Sakharov Oscillations in Cosmology
No time for much of a post today, but I couldn’t resist commenting on something I picked up from Twitter just now. Today is the 93rd anniversary of the birth of the nuclear physicist and dissident Andrei Dmitrievich Sakharov who died in 1989. Sakharov is probably more famous for his political campaigning and the award of the Nobel Peace Prize in 1975 than for his work in physics, but I couldn’t resist mentioning a classic paper by him which was first published in Russian in 1965.
Here is the abstract:
The importance of this remarkable paper for modern cosmology can’t be overstated, although many modern cosmologists have either forgotten it or were never aware of it in the first place. The details are a bit out of date, but the idea that density perturbations that grew by a process of gravitational instability to form galaxies and the large-scale structure of the Universe has survived almost fifty years, and plays a central role in the standard cosmological model. Moreover, the Sakharov Oscillations predicted in this paper manifest themselves in the temperature fluctuations of the cosmic microwave background as measured by, e.g., the Planck experiment:
The wiggles in the power spectrum plotted above appear because these fluctuations, generated in the modern theory during an episode of cosmic inflation, are set up in phase and thus reach the epoch of scattering at different phases of their oscillation and hence with different amplitudes. The detailed behaviour of the spectrum displayed above tells us a huge amount about the composition and evolution of the Universe.

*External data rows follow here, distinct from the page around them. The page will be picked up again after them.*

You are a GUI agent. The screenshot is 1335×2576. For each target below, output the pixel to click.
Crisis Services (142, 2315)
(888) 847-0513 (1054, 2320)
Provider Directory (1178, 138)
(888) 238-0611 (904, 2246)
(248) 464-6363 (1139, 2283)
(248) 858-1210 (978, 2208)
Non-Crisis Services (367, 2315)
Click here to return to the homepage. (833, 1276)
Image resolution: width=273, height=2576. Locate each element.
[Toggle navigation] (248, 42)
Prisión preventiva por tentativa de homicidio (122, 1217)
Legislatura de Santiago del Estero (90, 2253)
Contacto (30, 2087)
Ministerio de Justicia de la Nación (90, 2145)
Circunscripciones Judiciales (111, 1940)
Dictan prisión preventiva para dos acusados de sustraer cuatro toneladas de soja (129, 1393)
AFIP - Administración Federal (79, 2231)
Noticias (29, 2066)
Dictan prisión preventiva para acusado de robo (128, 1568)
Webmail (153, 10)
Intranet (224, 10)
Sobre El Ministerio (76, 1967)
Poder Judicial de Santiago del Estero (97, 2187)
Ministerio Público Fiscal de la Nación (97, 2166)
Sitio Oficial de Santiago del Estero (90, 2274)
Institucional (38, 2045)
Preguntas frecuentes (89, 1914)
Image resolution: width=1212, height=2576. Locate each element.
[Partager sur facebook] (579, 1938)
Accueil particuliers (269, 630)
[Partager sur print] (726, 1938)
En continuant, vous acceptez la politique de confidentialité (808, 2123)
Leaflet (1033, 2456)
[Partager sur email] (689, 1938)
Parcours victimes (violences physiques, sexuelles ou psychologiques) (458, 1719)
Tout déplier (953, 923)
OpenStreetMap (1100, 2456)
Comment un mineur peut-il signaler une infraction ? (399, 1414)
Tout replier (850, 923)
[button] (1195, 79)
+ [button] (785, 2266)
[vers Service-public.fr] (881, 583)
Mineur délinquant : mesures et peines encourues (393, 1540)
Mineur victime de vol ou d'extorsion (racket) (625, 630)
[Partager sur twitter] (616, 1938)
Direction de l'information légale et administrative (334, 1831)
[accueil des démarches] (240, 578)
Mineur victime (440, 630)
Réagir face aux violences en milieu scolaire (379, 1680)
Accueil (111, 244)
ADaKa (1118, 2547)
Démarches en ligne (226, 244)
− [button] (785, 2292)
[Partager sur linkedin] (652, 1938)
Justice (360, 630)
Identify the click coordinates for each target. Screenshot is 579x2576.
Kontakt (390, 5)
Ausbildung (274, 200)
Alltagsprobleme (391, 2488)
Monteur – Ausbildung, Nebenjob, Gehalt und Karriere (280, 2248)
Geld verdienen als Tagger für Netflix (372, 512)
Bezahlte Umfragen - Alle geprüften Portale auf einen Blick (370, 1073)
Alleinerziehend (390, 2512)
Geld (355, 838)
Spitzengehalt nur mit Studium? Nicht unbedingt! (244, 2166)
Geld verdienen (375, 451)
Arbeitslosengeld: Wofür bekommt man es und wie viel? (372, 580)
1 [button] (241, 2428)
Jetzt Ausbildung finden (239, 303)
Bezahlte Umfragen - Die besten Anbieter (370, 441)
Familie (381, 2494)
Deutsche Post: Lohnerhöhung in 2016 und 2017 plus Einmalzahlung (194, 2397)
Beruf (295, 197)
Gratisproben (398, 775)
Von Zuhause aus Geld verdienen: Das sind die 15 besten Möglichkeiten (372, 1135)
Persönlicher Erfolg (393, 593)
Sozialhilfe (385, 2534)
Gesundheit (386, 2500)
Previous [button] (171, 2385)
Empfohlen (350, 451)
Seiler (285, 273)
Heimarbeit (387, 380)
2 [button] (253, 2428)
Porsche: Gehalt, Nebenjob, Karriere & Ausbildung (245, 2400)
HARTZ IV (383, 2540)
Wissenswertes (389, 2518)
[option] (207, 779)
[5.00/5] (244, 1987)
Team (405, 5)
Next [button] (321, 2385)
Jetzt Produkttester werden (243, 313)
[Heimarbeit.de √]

When Francesco Lucchin and I were writing the first edition of our cosmology textbook (second edition here) we were careful to acknowledge Sakharov’s role in the development of cosmological theory, which wasn’t generally reflected in texts written outside Russia. I particularly recall the late Leonid Grischuk banging on about Sakharov’s work at many conferences in order to ensure he got proper credit and some books, e.g. Zel’dovich and Novikov’s two-volume Relativistic Astrophysics, do acknowledge him correctly. Somehow, however, the CMB wiggles never acquired the name of Sakharov; the peaks in the spectrum are often still called Doppler Peaks or Acoustic Peaks, when surely they should be Sakharov Peaks. It’s probably too late to change the nomenclature now, but there you go.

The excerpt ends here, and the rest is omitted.